Eine ungewöhnliche Allianz großer Namen: Amazon, Sony und die UNESCO haben den April 2011 offenbar zum „Monat der Datensicherheit“ erklärt und beschlossen, eine breitere Öffentlichkeit für das Thema zu sensibilisieren. Eigentlich eine schöne Idee!

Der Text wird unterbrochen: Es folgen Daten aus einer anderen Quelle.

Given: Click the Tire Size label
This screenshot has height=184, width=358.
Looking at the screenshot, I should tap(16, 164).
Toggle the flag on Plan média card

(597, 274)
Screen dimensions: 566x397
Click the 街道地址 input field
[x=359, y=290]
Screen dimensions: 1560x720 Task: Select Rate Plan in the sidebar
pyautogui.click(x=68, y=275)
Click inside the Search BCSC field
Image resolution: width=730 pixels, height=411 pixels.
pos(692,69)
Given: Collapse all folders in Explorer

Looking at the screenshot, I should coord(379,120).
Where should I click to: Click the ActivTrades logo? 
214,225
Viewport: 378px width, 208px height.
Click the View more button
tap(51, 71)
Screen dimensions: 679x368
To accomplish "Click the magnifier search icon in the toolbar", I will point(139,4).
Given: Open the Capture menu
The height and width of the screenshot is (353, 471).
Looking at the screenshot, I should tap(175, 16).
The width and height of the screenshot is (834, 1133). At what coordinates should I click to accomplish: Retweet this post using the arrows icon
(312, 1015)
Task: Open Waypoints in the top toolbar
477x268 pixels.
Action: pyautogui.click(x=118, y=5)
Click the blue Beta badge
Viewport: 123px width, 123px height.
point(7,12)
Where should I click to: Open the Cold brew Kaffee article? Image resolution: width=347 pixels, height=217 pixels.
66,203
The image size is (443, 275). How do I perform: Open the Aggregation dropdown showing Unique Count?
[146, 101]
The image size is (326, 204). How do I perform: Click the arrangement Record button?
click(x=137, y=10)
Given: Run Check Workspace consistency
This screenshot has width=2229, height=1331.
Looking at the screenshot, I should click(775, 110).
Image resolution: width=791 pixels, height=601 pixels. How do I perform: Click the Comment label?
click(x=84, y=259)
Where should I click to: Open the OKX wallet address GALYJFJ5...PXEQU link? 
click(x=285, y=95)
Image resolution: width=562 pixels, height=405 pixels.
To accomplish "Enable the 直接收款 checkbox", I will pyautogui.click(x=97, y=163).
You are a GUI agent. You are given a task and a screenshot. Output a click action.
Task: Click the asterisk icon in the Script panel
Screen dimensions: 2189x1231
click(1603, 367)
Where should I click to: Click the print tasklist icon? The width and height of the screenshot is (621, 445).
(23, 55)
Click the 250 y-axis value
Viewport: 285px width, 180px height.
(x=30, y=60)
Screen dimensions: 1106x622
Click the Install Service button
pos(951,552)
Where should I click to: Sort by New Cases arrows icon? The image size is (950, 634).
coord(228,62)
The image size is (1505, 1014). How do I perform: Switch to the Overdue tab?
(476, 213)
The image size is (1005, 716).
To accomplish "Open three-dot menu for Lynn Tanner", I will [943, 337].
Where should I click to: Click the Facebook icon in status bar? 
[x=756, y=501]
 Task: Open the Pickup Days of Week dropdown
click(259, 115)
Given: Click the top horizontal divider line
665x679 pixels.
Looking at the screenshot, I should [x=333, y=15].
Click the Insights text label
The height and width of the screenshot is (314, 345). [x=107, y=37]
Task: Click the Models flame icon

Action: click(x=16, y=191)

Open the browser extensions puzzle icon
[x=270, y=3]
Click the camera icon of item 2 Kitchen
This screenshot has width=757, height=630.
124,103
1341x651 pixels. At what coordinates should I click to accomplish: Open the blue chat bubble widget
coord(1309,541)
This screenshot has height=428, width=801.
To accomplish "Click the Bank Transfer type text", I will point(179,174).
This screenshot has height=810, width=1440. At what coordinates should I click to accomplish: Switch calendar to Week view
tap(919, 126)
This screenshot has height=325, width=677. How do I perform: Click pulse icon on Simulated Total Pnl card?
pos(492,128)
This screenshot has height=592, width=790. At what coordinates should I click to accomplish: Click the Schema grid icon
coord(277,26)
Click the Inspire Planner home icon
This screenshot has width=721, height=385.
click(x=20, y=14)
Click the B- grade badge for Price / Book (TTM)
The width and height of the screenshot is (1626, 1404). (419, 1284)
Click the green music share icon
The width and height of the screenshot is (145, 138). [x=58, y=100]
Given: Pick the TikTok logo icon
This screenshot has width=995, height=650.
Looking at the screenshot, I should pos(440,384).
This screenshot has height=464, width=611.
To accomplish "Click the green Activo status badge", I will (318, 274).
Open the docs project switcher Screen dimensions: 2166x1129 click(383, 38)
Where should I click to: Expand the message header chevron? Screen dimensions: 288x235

Zuerst zeigt Sony eindrucksvoll, wie wichtig es ist, Nuzterdaten und vor allem Passwörter sowie Kreditkartendaten nur verschlüsselt zu speichern. Außerdem ermahnen die Japaner zum Verwenden verschiedener Passwörter für einzelne Dienste, weil es sonst äußerst unangenehm werden kann, wenn das Sony Playstation Network bei einem Angriff 77 Mio. Nutzerdatensätze offenbart.

Dann weist Amazon zurecht darauf hin, dass die Lagerung von Daten in der Cloud immer eine unsichere Sache ist, egal wie vertrauenswürdig man den Anbieter einschätzen mag. Deswegen sollte man keine lebenswichtigen Dienste in die Cloud auslagern und selber für eine Sicherung der Daten sorgen. Dann kann man auch damit leben, wenn Amazon der Cloud-Dienst EC2 mal ausfällt und die Experten offenbar kein Backup haben.

Und kurz vor Ende des Aktionsmonats überrascht die UNESCO noch mit einem Projekt, das allerdings schon einige Zeit läuft. Ein sehr schöner Beitrag, mit dem die Organisation, ganz ihrem kulturellen Auftrag verpflichtet, zur Entschleunigung mahnt und die alte Kultur des Briefschreibens wiederbeleben will. Denn wer sich die Mühe macht, noch eine schöne Bewerbung via Snailmail zu senden, hat nichts zu befürchten, wenn die UNESCO Hunderttausende Web-Bewerbungen online zugänglich macht.